> _What this task involves_:
In the entries that follow, count each line containing "celoten" and state the total, nothing more.

> _Data listing_:
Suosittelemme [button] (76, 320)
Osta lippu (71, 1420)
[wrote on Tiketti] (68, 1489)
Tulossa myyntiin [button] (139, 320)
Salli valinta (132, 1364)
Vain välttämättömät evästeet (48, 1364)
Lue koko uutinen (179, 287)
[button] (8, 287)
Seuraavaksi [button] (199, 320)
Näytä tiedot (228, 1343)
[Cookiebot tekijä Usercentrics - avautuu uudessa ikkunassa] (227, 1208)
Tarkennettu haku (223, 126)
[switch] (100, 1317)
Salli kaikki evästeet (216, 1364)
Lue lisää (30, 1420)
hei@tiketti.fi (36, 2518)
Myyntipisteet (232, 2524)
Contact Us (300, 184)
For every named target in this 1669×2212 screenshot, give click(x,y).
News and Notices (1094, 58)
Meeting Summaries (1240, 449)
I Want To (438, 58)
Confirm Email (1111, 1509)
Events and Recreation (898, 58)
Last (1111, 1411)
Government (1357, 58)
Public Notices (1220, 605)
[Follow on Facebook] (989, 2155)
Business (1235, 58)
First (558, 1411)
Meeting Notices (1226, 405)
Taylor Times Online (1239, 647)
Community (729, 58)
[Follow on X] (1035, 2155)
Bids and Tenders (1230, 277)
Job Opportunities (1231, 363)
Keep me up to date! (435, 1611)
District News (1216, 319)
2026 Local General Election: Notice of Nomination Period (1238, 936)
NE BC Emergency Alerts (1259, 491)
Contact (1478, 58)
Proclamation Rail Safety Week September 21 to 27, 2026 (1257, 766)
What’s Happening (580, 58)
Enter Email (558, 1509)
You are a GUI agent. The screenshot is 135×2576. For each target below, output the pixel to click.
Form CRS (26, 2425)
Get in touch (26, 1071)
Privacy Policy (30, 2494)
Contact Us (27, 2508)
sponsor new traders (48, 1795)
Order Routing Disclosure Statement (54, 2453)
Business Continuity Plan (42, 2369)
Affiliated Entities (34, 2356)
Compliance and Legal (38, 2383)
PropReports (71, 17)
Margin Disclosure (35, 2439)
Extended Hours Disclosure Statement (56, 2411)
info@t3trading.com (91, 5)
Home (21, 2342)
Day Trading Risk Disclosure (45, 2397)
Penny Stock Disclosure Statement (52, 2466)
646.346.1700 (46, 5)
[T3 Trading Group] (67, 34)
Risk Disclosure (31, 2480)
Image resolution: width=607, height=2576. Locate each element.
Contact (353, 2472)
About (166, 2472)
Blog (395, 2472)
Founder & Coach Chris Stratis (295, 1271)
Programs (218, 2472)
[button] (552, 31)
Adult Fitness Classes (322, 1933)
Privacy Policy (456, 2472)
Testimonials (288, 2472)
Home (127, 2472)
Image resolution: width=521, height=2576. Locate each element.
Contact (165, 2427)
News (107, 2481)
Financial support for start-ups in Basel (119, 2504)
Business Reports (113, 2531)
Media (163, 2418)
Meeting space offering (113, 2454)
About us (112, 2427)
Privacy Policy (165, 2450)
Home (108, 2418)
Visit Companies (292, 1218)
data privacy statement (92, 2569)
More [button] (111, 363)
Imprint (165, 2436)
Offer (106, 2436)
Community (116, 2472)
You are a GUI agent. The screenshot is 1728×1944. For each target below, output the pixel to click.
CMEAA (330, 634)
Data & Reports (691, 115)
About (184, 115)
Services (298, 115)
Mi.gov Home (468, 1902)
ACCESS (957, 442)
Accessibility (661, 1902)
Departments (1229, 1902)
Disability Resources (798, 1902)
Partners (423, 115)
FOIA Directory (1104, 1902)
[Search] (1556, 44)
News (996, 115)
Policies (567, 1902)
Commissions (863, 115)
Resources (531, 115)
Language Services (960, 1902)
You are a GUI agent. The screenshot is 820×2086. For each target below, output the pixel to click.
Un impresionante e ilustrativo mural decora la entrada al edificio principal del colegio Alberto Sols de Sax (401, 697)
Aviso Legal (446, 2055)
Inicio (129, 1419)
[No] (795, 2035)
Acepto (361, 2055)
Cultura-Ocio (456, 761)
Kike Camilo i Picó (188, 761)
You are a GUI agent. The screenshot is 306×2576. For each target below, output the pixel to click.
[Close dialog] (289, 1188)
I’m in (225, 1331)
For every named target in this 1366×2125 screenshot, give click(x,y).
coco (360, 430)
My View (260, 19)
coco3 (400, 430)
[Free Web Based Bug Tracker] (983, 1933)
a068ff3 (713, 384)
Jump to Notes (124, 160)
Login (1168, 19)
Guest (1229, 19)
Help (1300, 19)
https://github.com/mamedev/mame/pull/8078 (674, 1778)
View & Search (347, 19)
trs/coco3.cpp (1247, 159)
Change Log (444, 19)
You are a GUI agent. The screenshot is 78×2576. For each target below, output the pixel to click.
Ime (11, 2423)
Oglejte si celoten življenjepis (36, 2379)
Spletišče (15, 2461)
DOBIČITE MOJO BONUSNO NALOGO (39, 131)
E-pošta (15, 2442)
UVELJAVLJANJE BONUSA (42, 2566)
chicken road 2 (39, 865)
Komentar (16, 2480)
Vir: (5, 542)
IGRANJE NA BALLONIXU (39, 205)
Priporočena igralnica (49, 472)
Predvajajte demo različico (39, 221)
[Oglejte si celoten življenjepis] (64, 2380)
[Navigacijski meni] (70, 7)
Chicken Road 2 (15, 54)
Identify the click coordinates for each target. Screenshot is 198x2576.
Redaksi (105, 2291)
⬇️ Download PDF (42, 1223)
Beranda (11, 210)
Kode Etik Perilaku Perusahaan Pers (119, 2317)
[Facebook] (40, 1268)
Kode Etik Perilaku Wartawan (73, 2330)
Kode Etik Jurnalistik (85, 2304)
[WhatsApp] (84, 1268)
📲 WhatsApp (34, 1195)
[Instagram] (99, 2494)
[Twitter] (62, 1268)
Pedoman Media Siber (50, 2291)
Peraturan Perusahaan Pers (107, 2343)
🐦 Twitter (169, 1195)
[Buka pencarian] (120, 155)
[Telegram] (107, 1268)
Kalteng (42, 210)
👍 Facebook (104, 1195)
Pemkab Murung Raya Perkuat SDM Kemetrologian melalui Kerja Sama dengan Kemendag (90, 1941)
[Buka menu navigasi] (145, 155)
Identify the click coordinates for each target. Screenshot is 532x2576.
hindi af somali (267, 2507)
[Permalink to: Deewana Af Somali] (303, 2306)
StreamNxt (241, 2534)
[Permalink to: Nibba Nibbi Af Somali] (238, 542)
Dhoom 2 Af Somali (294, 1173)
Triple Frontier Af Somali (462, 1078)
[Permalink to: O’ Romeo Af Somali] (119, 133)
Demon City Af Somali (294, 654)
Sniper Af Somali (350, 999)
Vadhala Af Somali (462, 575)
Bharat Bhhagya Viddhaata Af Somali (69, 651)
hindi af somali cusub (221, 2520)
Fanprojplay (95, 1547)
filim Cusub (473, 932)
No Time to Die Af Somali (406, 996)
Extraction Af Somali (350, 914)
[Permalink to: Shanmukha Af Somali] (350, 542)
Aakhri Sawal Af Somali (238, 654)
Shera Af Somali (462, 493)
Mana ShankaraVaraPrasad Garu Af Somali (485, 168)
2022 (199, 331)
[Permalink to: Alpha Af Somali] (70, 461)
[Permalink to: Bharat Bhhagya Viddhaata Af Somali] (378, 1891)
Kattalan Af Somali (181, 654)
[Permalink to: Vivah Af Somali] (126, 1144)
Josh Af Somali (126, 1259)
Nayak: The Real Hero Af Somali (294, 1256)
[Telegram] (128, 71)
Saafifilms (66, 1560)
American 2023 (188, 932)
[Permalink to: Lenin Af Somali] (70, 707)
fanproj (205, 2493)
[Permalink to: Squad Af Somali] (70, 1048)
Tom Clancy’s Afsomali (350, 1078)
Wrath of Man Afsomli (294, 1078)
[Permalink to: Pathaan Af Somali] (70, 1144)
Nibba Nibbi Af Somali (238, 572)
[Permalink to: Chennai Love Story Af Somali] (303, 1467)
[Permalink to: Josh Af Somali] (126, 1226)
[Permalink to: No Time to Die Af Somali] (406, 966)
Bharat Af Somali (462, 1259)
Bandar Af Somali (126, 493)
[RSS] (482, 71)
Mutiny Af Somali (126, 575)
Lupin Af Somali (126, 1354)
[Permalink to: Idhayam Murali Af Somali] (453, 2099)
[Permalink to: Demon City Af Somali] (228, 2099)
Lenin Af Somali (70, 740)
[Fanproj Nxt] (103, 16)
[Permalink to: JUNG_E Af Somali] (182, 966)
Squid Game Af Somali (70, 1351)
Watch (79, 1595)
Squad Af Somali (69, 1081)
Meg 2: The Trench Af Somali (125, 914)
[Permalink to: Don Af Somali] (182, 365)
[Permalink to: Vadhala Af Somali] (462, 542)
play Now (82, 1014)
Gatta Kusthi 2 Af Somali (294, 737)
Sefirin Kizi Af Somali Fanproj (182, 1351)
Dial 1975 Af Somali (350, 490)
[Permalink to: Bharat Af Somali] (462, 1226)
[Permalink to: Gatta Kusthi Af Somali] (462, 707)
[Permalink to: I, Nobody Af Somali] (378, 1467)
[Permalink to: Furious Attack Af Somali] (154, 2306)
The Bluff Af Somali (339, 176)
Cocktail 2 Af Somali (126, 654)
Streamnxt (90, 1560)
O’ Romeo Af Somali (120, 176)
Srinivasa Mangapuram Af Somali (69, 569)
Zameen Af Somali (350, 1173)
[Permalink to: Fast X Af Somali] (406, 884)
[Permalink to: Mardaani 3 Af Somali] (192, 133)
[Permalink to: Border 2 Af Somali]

> _Answer to this task_:
2